Copy the listing from the line containing "This screenshot has width=2186, height=1619." through the end of the listing, with no changes. Leave out the pictures.

Item-finding listing:
_ _ _

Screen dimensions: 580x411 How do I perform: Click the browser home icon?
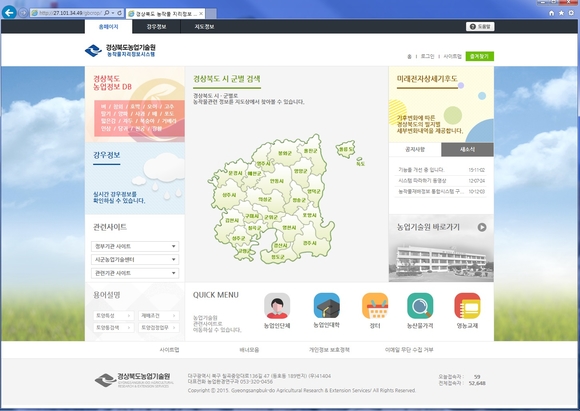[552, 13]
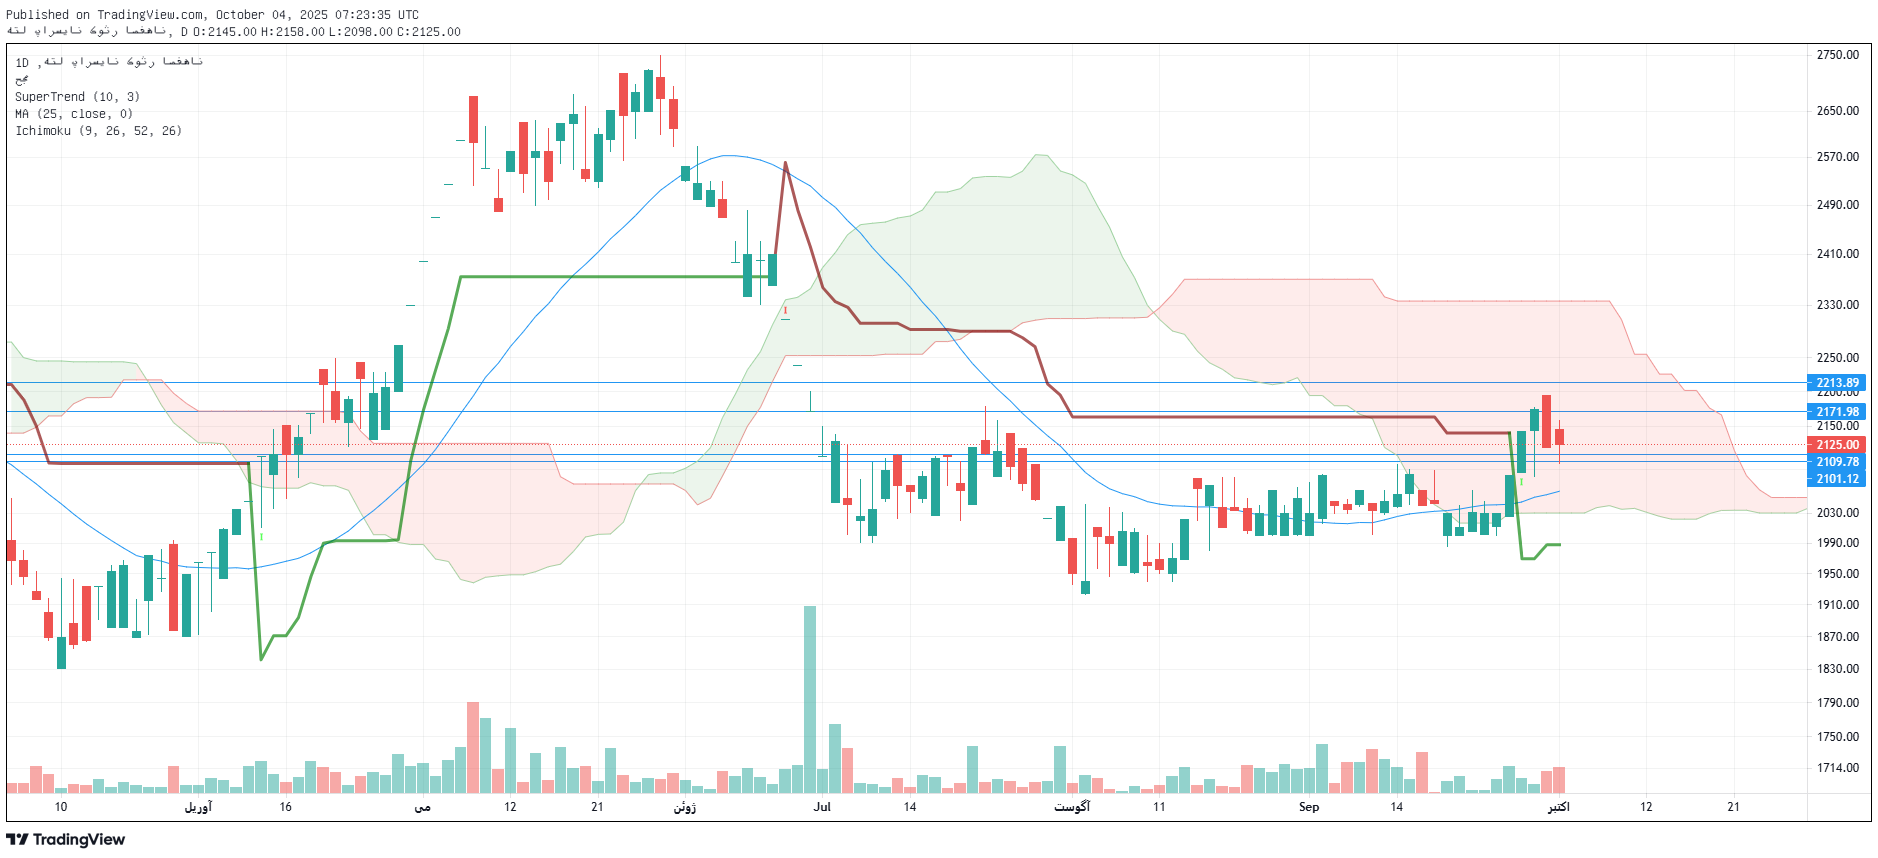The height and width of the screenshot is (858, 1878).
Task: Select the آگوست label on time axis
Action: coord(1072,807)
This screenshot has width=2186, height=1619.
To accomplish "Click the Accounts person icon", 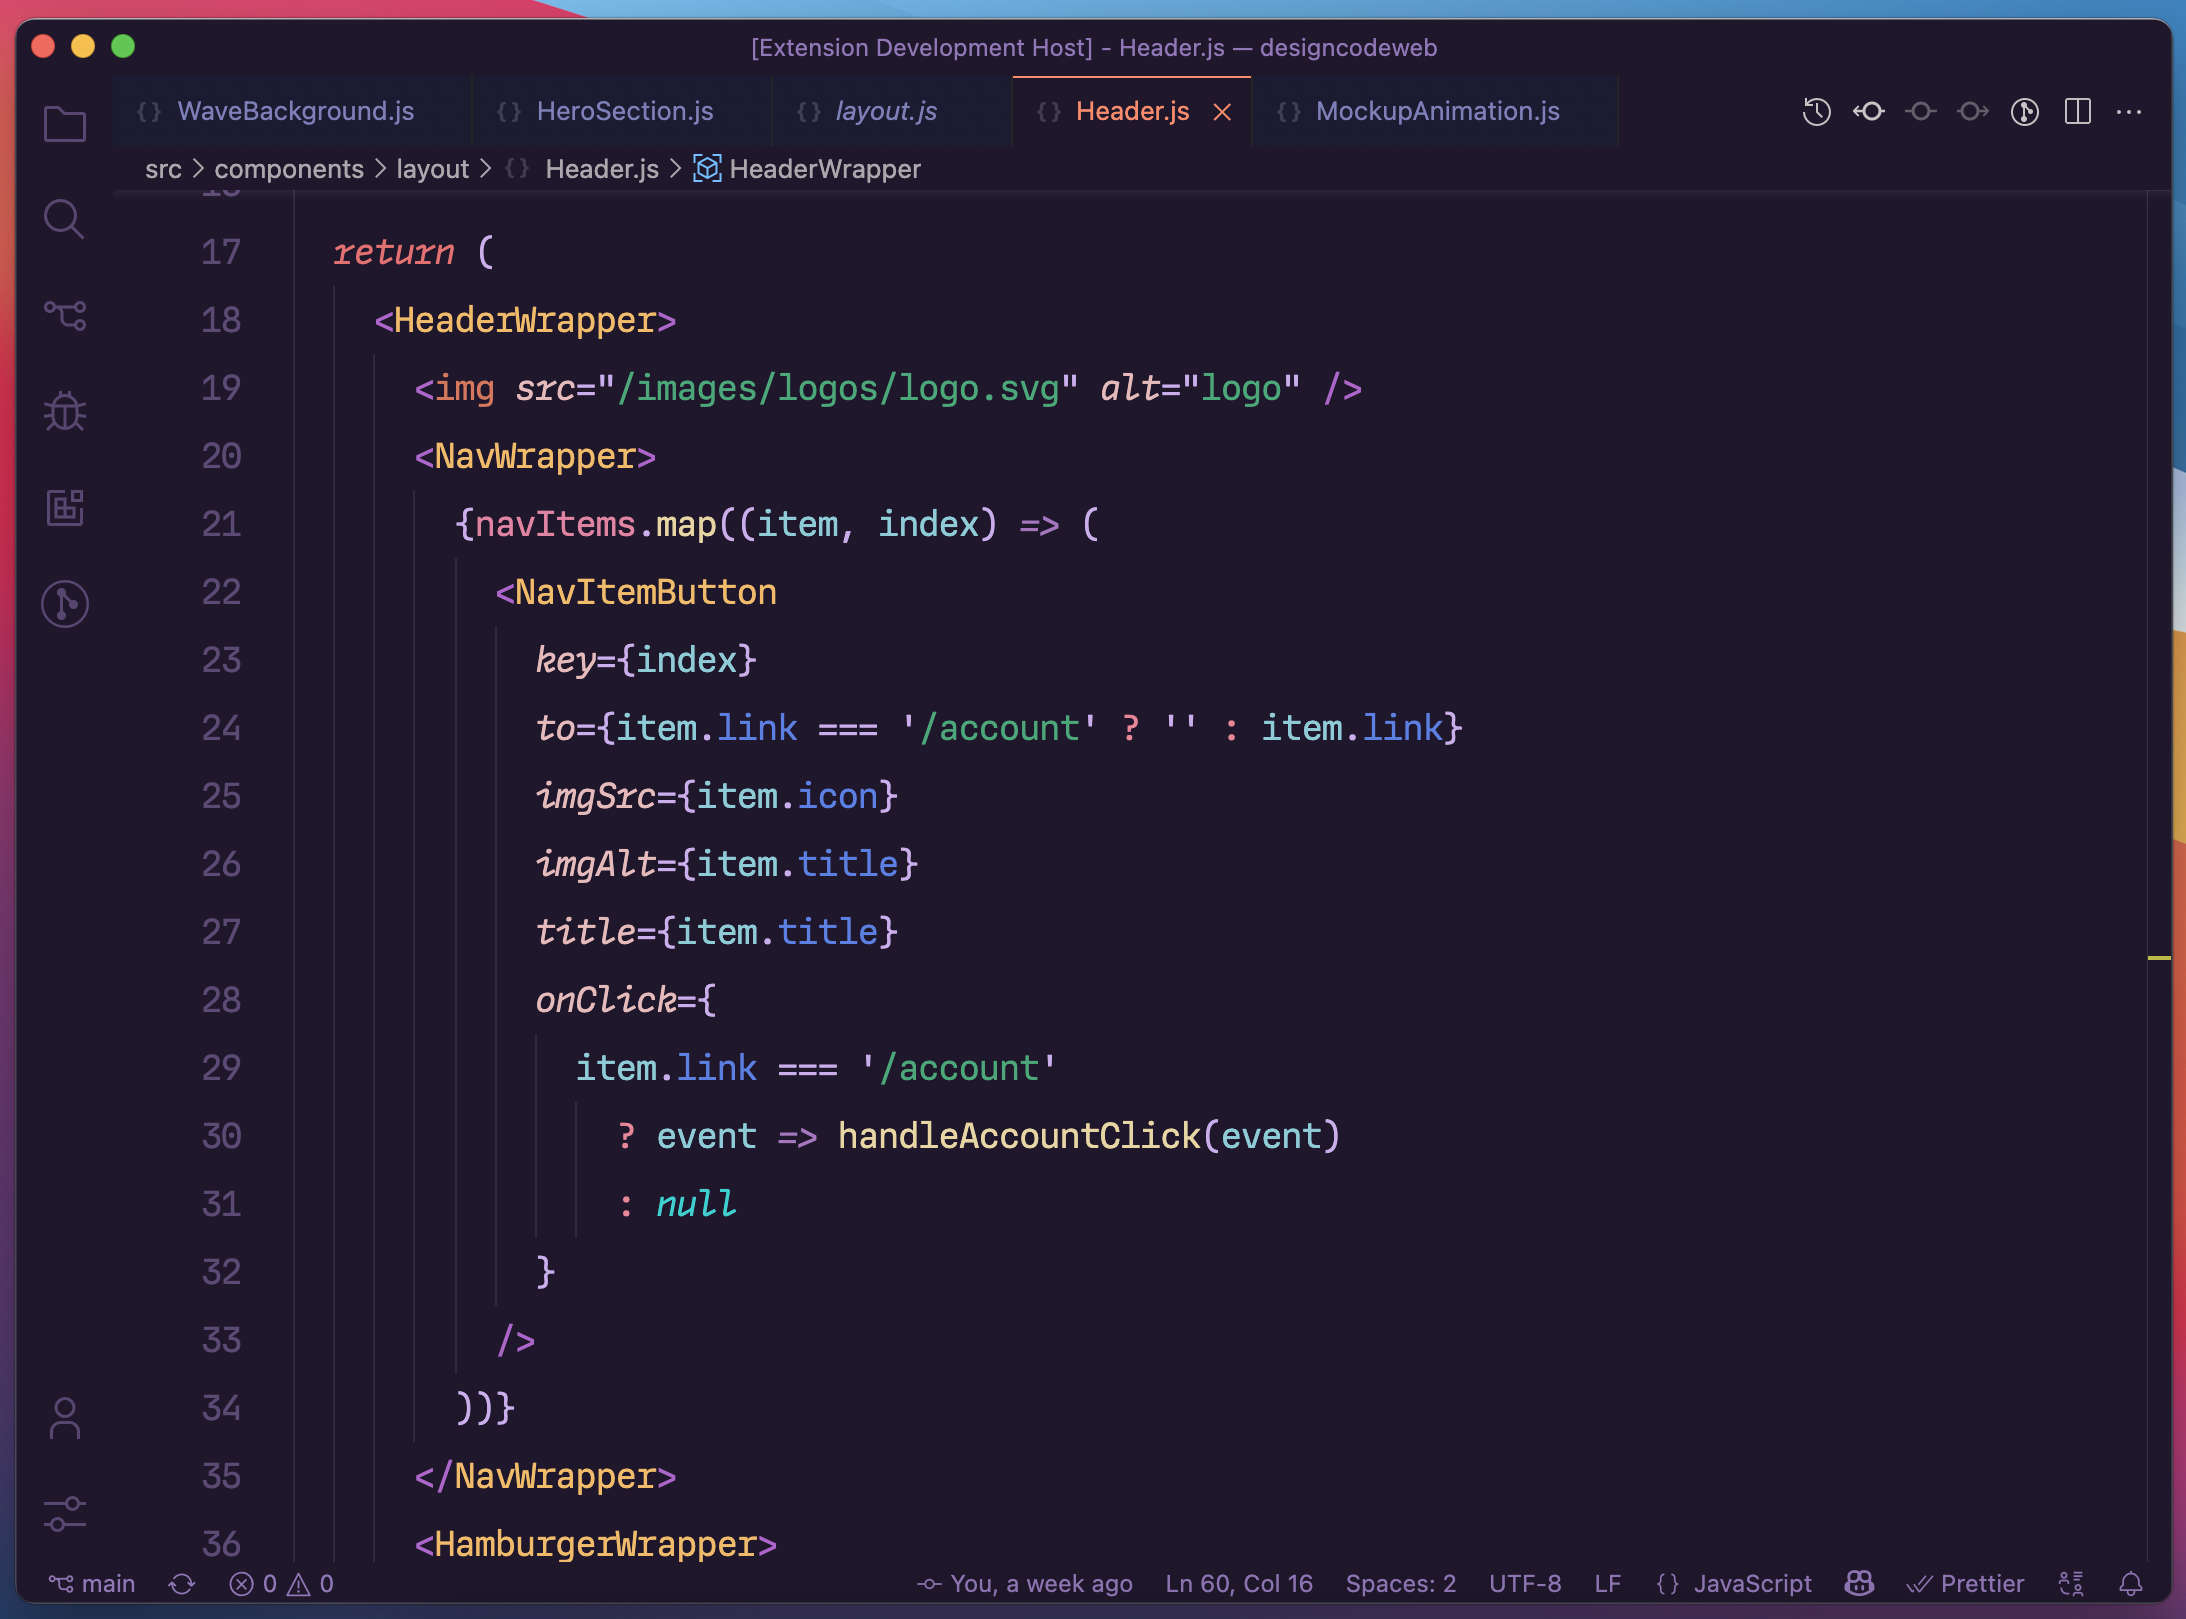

_ _ _

● **EXERCISE OUTPUT**:
This screenshot has width=2186, height=1619.
To accomplish "Click the Accounts person icon", 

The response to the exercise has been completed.